Master of Laws (LLM)

First Advisor

Mgbeoji, Ikechi M. C.

Abstract

The various post-colonial armed conflicts bedeviling Third World States have claimed numerous lives and properties, drained its resources, displaced millions and have put the territory’s development move on the reverse gear. This thesis, from the theoretical perspective of Third World Approaches to International Law (“TWAIL”) is a contribution to the various on-going discussions on the roles that colonialism played in triggering bitter conflicts, confusion, and unhealthy rivalries amongst Third World peoples. Not losing sight of the internal dimensions to these conflicts, the thesis also examines the degree of contributions by some power-drunk and despotic Third World governments to these conflicts. The artificiality of the colonial imposed boundaries and the misrepresentation that characterized the series of treaties between the Third World and the colonial powers are still haunting the former colonies. After many decades of attaining independence, the West African States of Cameroon and Nigeria were assailed by conflicts largely connected with land and maritime borders between the two States. In North Africa, the people of Western Sahara in their struggle for self-determination are on a warpath with the Kingdom of Morocco.
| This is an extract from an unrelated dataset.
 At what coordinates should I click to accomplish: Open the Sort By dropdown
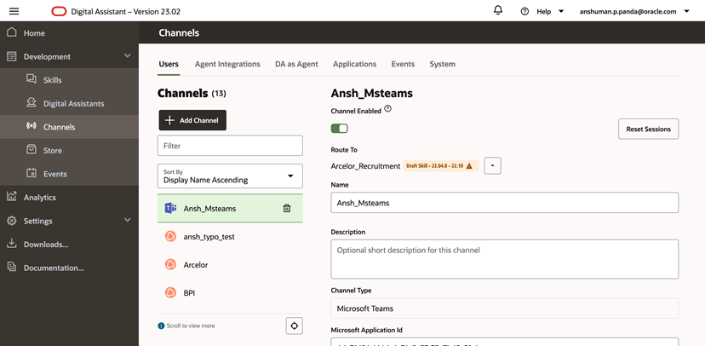pyautogui.click(x=230, y=176)
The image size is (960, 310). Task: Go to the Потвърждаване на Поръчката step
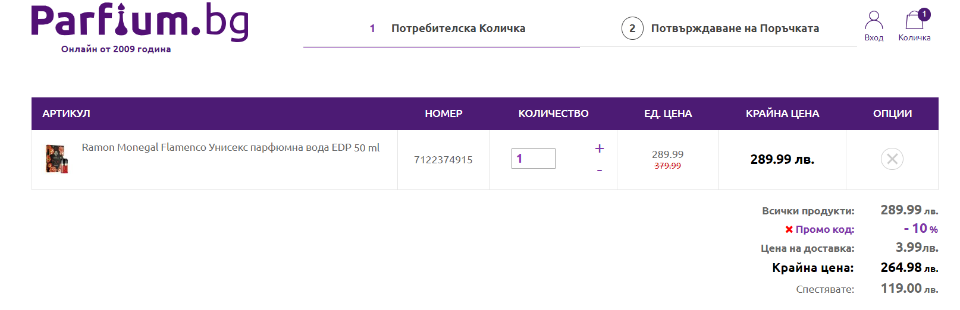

In the south-east Asian island of East Timor, its right to self-determination from Portugal was truncated by neighboring Indonesia and was only realized in 2002. The Berlin Conference remains till date one of the greatest undoing of the Third World by the imperialists in the light of the degree of ignorance, mockery, and mischief with which Third World territories were shared and colonized.

This thesis uses the ICJ judgments in the three disputes highlighted above to analyze the various conflicts in these former European colonies and concludes that the imperialists, having unduly exploited the inadequacy, Eurocentricity, and unfairness of international law, used the Berlin Conference and the colonial project to inaugurate and institutionalize the trend of civil conflicts across the Third World.